Reproduce the lines below without changes, from the first line through the line containing "[x=427, y=20]".

Data records
- - - -

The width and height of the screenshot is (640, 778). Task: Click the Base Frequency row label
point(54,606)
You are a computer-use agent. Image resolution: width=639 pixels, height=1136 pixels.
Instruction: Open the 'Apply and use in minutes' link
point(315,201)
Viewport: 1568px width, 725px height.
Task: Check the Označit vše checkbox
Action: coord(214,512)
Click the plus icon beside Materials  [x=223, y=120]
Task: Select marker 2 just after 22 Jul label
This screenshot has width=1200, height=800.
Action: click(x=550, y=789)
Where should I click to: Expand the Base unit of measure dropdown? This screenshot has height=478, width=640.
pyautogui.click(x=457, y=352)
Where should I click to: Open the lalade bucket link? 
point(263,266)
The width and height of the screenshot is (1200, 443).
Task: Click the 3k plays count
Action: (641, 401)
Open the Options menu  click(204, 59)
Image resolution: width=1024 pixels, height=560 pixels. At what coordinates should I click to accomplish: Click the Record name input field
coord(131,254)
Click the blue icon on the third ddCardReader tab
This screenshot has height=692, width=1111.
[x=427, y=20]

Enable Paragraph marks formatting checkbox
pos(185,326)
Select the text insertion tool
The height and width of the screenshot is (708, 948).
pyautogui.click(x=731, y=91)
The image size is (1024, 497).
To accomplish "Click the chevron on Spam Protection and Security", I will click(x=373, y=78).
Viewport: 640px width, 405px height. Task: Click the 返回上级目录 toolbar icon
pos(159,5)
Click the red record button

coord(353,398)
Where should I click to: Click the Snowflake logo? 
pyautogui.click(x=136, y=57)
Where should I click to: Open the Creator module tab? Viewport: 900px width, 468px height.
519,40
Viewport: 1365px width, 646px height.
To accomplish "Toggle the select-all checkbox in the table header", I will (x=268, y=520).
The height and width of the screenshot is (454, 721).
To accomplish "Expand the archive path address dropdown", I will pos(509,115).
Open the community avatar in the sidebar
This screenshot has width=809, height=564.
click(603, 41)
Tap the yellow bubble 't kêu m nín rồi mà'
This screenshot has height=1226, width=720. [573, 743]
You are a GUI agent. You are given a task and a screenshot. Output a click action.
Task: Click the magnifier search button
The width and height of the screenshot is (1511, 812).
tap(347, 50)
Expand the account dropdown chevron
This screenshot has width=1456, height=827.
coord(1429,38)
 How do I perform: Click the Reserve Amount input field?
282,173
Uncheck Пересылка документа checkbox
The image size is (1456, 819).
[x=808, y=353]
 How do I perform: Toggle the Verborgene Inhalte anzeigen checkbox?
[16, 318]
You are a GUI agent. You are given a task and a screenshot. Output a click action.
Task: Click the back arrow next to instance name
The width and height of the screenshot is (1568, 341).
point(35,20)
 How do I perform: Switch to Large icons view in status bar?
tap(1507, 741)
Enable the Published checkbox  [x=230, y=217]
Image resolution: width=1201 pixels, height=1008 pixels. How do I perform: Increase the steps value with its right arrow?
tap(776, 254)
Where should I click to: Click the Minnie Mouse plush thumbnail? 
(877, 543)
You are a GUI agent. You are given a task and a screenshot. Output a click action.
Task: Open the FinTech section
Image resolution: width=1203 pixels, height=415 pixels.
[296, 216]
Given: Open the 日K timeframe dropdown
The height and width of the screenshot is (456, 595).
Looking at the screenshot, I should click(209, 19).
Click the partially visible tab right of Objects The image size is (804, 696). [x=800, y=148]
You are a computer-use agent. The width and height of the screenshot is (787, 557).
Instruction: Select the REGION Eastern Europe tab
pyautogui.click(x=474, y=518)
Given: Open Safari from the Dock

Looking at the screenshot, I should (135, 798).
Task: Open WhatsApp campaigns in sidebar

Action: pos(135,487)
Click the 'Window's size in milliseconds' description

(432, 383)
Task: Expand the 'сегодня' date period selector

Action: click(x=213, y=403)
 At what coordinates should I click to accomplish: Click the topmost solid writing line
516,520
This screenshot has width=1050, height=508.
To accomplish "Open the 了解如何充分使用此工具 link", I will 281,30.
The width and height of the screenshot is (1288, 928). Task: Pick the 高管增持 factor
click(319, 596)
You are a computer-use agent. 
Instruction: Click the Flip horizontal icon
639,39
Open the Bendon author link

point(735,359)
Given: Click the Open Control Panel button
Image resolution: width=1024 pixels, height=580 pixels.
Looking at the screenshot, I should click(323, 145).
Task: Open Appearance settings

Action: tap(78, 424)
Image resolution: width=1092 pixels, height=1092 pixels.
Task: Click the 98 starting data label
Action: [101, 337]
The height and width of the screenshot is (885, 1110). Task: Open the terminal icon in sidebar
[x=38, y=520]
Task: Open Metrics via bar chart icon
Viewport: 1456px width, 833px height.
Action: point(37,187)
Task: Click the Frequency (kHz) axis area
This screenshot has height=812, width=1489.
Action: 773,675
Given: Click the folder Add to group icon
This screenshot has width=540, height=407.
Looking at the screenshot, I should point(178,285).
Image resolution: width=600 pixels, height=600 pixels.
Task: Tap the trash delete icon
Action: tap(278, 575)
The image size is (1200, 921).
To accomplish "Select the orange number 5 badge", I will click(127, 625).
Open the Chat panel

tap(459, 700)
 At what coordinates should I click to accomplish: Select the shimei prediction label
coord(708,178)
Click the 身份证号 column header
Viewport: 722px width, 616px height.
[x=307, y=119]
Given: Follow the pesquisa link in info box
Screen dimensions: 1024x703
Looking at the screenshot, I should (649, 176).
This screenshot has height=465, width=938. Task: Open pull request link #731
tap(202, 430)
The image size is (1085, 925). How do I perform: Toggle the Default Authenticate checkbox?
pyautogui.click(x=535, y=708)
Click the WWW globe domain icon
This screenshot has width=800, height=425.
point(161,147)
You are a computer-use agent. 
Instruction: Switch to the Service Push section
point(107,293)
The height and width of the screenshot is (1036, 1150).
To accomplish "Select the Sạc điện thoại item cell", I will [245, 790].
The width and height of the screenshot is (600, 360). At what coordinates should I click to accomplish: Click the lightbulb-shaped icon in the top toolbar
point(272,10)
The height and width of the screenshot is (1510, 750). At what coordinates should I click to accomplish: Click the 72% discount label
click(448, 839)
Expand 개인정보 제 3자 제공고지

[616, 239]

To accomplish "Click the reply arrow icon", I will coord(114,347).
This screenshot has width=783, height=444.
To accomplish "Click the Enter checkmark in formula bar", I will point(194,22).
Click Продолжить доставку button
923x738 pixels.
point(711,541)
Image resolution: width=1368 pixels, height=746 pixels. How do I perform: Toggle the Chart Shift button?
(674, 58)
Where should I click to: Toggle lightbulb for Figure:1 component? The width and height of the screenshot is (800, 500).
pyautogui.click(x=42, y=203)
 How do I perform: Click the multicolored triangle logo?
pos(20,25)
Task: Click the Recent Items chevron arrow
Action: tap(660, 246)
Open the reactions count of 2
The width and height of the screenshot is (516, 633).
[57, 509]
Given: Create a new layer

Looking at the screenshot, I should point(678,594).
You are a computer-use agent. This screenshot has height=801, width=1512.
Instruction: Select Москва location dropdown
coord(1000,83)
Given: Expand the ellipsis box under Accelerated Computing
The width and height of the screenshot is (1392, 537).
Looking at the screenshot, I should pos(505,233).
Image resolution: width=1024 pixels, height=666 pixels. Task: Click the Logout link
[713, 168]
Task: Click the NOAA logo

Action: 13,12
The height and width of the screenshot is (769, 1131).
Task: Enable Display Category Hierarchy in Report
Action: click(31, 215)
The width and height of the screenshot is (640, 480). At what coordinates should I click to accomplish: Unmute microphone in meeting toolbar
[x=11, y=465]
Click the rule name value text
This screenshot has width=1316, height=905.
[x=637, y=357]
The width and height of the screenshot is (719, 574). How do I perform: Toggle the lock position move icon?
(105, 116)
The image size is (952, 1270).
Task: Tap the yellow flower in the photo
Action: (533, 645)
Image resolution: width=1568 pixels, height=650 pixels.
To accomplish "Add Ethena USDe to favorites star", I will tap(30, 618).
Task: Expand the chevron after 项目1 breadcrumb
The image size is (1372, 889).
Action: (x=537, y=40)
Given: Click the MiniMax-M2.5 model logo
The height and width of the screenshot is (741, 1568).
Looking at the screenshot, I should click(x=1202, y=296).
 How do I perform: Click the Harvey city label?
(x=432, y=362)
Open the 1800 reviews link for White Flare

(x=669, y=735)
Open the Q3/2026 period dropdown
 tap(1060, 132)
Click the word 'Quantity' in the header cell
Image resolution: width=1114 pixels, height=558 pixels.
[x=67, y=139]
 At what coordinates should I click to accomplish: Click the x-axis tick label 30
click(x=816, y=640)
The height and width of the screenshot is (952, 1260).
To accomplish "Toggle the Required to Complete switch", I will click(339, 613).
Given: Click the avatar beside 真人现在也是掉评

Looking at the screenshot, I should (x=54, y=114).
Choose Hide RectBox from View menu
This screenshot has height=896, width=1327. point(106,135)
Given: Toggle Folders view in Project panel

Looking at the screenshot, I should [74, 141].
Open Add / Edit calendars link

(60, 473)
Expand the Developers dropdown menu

- - - -

#### FINISHED TASK
The width and height of the screenshot is (640, 778). Task: Click the Base Frequency row label
point(54,606)
You are a computer-use agent. Image resolution: width=639 pixels, height=1136 pixels.
Instruction: Open the 'Apply and use in minutes' link
point(315,201)
Viewport: 1568px width, 725px height.
Task: Check the Označit vše checkbox
Action: coord(214,512)
Click the plus icon beside Materials  [x=223, y=120]
Task: Select marker 2 just after 22 Jul label
This screenshot has width=1200, height=800.
Action: click(x=550, y=789)
Where should I click to: Expand the Base unit of measure dropdown? This screenshot has height=478, width=640.
pyautogui.click(x=457, y=352)
Where should I click to: Open the lalade bucket link? 
point(263,266)
The width and height of the screenshot is (1200, 443).
Task: Click the 3k plays count
Action: (641, 401)
Open the Options menu  click(204, 59)
Image resolution: width=1024 pixels, height=560 pixels. At what coordinates should I click to accomplish: Click the Record name input field
coord(131,254)
Click the blue icon on the third ddCardReader tab
This screenshot has height=692, width=1111.
[x=427, y=20]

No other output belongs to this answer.